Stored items
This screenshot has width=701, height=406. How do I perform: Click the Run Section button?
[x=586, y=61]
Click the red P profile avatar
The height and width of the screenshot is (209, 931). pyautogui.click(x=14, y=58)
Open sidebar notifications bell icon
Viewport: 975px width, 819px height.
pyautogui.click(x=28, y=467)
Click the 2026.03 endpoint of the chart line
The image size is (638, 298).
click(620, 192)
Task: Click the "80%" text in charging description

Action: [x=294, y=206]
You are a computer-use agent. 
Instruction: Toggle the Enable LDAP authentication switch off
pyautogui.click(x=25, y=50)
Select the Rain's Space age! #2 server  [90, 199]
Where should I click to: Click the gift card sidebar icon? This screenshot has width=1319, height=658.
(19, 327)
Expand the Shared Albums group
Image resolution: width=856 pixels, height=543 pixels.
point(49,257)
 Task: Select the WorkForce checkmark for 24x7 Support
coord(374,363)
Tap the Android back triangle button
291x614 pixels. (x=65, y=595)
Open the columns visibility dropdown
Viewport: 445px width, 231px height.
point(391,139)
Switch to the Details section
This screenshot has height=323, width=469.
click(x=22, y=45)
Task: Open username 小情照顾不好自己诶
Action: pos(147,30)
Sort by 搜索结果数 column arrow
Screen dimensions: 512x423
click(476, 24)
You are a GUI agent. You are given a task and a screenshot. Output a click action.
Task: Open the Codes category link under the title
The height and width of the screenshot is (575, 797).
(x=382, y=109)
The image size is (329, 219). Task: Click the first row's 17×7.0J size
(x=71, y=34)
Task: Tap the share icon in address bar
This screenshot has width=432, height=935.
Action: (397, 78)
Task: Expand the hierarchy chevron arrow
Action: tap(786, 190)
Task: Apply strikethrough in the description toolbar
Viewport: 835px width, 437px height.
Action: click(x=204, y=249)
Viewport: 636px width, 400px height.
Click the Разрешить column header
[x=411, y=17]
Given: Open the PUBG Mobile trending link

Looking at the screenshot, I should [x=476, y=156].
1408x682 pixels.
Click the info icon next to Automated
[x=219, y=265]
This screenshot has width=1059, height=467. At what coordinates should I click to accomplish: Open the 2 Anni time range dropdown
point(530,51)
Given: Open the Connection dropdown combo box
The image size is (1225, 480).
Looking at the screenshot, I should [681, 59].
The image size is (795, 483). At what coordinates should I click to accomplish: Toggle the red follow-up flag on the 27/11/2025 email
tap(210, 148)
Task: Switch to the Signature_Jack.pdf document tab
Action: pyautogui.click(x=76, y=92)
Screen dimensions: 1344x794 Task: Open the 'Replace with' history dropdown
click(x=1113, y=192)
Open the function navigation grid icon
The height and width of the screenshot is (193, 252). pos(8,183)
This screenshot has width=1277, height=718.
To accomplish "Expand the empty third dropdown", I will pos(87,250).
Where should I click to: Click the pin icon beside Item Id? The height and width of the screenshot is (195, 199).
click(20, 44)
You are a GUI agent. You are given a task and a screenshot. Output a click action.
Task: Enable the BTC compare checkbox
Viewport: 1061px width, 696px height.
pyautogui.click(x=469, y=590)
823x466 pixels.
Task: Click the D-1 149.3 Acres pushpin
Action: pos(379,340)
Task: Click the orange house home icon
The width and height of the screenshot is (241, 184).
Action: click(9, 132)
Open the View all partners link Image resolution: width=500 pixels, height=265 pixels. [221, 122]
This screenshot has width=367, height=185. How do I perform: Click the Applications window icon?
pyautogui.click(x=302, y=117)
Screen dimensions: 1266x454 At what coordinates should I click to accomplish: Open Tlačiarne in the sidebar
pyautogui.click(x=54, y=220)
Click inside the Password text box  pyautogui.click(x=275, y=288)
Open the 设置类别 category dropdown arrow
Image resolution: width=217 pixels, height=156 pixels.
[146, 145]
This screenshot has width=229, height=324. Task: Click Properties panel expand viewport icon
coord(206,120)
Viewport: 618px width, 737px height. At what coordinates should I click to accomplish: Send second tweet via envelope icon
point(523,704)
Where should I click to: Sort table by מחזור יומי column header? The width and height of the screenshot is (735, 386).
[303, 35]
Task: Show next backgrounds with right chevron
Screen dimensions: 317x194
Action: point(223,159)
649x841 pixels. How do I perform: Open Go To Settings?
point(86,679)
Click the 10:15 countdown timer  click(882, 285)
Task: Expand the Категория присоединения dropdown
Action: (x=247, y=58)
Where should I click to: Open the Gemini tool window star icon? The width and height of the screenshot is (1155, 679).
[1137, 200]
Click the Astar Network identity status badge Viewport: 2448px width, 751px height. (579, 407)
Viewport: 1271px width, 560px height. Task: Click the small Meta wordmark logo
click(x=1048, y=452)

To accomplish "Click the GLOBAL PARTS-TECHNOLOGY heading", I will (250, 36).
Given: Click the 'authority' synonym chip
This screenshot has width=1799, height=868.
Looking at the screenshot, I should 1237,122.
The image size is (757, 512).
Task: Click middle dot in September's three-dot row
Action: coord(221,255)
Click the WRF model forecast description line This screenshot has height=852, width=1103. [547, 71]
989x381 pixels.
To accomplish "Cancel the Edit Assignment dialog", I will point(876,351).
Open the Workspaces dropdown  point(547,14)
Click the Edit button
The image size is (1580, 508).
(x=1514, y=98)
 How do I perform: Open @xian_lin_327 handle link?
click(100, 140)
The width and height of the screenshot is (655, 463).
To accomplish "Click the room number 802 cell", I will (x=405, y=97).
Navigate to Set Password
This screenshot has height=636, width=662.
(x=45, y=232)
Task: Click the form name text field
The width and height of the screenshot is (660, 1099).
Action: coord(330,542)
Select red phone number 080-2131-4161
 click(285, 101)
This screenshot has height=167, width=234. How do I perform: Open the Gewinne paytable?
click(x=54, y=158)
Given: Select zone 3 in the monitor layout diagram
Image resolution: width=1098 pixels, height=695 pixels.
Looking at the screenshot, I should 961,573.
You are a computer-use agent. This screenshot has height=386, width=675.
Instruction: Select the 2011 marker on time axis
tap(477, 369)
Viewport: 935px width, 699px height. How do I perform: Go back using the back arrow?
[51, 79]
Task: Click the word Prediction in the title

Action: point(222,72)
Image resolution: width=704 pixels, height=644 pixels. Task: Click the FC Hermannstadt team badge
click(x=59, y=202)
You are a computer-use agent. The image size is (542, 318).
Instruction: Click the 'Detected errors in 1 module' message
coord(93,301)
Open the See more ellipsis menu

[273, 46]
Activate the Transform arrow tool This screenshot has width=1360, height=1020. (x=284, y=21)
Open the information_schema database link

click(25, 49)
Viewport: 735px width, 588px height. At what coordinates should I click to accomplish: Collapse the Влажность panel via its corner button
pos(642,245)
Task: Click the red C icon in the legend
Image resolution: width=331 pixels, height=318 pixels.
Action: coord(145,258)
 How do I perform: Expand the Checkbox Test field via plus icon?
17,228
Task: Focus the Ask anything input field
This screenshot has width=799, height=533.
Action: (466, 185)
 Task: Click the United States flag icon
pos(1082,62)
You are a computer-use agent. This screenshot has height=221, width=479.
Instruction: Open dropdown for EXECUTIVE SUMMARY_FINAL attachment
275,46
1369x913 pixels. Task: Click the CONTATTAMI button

## Exercise:
Exactly reproduce all of the entries.

## Completed exercise:
This screenshot has width=701, height=406. How do I perform: Click the Run Section button?
[x=586, y=61]
Click the red P profile avatar
The height and width of the screenshot is (209, 931). pyautogui.click(x=14, y=58)
Open sidebar notifications bell icon
Viewport: 975px width, 819px height.
pyautogui.click(x=28, y=467)
Click the 2026.03 endpoint of the chart line
The image size is (638, 298).
click(620, 192)
Task: Click the "80%" text in charging description

Action: [x=294, y=206]
You are a computer-use agent. 
Instruction: Toggle the Enable LDAP authentication switch off
pyautogui.click(x=25, y=50)
Select the Rain's Space age! #2 server  [90, 199]
Where should I click to: Click the gift card sidebar icon? This screenshot has width=1319, height=658.
(19, 327)
Expand the Shared Albums group
Image resolution: width=856 pixels, height=543 pixels.
point(49,257)
 Task: Select the WorkForce checkmark for 24x7 Support
coord(374,363)
Tap the Android back triangle button
291x614 pixels. (x=65, y=595)
Open the columns visibility dropdown
Viewport: 445px width, 231px height.
point(391,139)
Switch to the Details section
This screenshot has height=323, width=469.
click(x=22, y=45)
Task: Open username 小情照顾不好自己诶
Action: pos(147,30)
Sort by 搜索结果数 column arrow
Screen dimensions: 512x423
click(476, 24)
You are a GUI agent. You are given a task and a screenshot. Output a click action.
Task: Open the Codes category link under the title
The height and width of the screenshot is (575, 797).
(x=382, y=109)
The image size is (329, 219). Task: Click the first row's 17×7.0J size
(x=71, y=34)
Task: Tap the share icon in address bar
This screenshot has width=432, height=935.
Action: (397, 78)
Task: Expand the hierarchy chevron arrow
Action: tap(786, 190)
Task: Apply strikethrough in the description toolbar
Viewport: 835px width, 437px height.
Action: click(x=204, y=249)
Viewport: 636px width, 400px height.
Click the Разрешить column header
[x=411, y=17]
Given: Open the PUBG Mobile trending link

Looking at the screenshot, I should [x=476, y=156].
1408x682 pixels.
Click the info icon next to Automated
[x=219, y=265]
This screenshot has width=1059, height=467. At what coordinates should I click to accomplish: Open the 2 Anni time range dropdown
point(530,51)
Given: Open the Connection dropdown combo box
The image size is (1225, 480).
Looking at the screenshot, I should [681, 59].
The image size is (795, 483). At what coordinates should I click to accomplish: Toggle the red follow-up flag on the 27/11/2025 email
tap(210, 148)
Task: Switch to the Signature_Jack.pdf document tab
Action: pyautogui.click(x=76, y=92)
Screen dimensions: 1344x794 Task: Open the 'Replace with' history dropdown
click(x=1113, y=192)
Open the function navigation grid icon
The height and width of the screenshot is (193, 252). pos(8,183)
This screenshot has width=1277, height=718.
To accomplish "Expand the empty third dropdown", I will pos(87,250).
Where should I click to: Click the pin icon beside Item Id? The height and width of the screenshot is (195, 199).
click(20, 44)
You are a GUI agent. You are given a task and a screenshot. Output a click action.
Task: Enable the BTC compare checkbox
Viewport: 1061px width, 696px height.
pyautogui.click(x=469, y=590)
823x466 pixels.
Task: Click the D-1 149.3 Acres pushpin
Action: pos(379,340)
Task: Click the orange house home icon
The width and height of the screenshot is (241, 184).
Action: click(9, 132)
Open the View all partners link Image resolution: width=500 pixels, height=265 pixels. [221, 122]
This screenshot has width=367, height=185. How do I perform: Click the Applications window icon?
pyautogui.click(x=302, y=117)
Screen dimensions: 1266x454 At what coordinates should I click to accomplish: Open Tlačiarne in the sidebar
pyautogui.click(x=54, y=220)
Click inside the Password text box  pyautogui.click(x=275, y=288)
Open the 设置类别 category dropdown arrow
Image resolution: width=217 pixels, height=156 pixels.
[146, 145]
This screenshot has width=229, height=324. Task: Click Properties panel expand viewport icon
coord(206,120)
Viewport: 618px width, 737px height. At what coordinates should I click to accomplish: Send second tweet via envelope icon
point(523,704)
Where should I click to: Sort table by מחזור יומי column header? The width and height of the screenshot is (735, 386).
[303, 35]
Task: Show next backgrounds with right chevron
Screen dimensions: 317x194
Action: point(223,159)
649x841 pixels. How do I perform: Open Go To Settings?
point(86,679)
Click the 10:15 countdown timer  click(882, 285)
Task: Expand the Категория присоединения dropdown
Action: (x=247, y=58)
Where should I click to: Open the Gemini tool window star icon? The width and height of the screenshot is (1155, 679).
[1137, 200]
Click the Astar Network identity status badge Viewport: 2448px width, 751px height. (579, 407)
Viewport: 1271px width, 560px height. Task: Click the small Meta wordmark logo
click(x=1048, y=452)

To accomplish "Click the GLOBAL PARTS-TECHNOLOGY heading", I will (250, 36).
Given: Click the 'authority' synonym chip
This screenshot has width=1799, height=868.
Looking at the screenshot, I should 1237,122.
The image size is (757, 512).
Task: Click middle dot in September's three-dot row
Action: coord(221,255)
Click the WRF model forecast description line This screenshot has height=852, width=1103. [547, 71]
989x381 pixels.
To accomplish "Cancel the Edit Assignment dialog", I will point(876,351).
Open the Workspaces dropdown  point(547,14)
Click the Edit button
The image size is (1580, 508).
(x=1514, y=98)
 How do I perform: Open @xian_lin_327 handle link?
click(100, 140)
The width and height of the screenshot is (655, 463).
To accomplish "Click the room number 802 cell", I will (x=405, y=97).
Navigate to Set Password
This screenshot has height=636, width=662.
(x=45, y=232)
Task: Click the form name text field
The width and height of the screenshot is (660, 1099).
Action: coord(330,542)
Select red phone number 080-2131-4161
 click(285, 101)
This screenshot has height=167, width=234. How do I perform: Open the Gewinne paytable?
click(x=54, y=158)
Given: Select zone 3 in the monitor layout diagram
Image resolution: width=1098 pixels, height=695 pixels.
Looking at the screenshot, I should 961,573.
You are a computer-use agent. This screenshot has height=386, width=675.
Instruction: Select the 2011 marker on time axis
tap(477, 369)
Viewport: 935px width, 699px height. How do I perform: Go back using the back arrow?
[51, 79]
Task: Click the word Prediction in the title

Action: point(222,72)
Image resolution: width=704 pixels, height=644 pixels. Task: Click the FC Hermannstadt team badge
click(x=59, y=202)
You are a computer-use agent. The image size is (542, 318).
Instruction: Click the 'Detected errors in 1 module' message
coord(93,301)
Open the See more ellipsis menu

[273, 46]
Activate the Transform arrow tool This screenshot has width=1360, height=1020. (x=284, y=21)
Open the information_schema database link

click(25, 49)
Viewport: 735px width, 588px height. At what coordinates should I click to accomplish: Collapse the Влажность panel via its corner button
pos(642,245)
Task: Click the red C icon in the legend
Image resolution: width=331 pixels, height=318 pixels.
Action: coord(145,258)
 How do I perform: Expand the Checkbox Test field via plus icon?
17,228
Task: Focus the Ask anything input field
This screenshot has width=799, height=533.
Action: (466, 185)
 Task: Click the United States flag icon
pos(1082,62)
You are a computer-use agent. This screenshot has height=221, width=479.
Instruction: Open dropdown for EXECUTIVE SUMMARY_FINAL attachment
275,46
1369x913 pixels. Task: Click the CONTATTAMI button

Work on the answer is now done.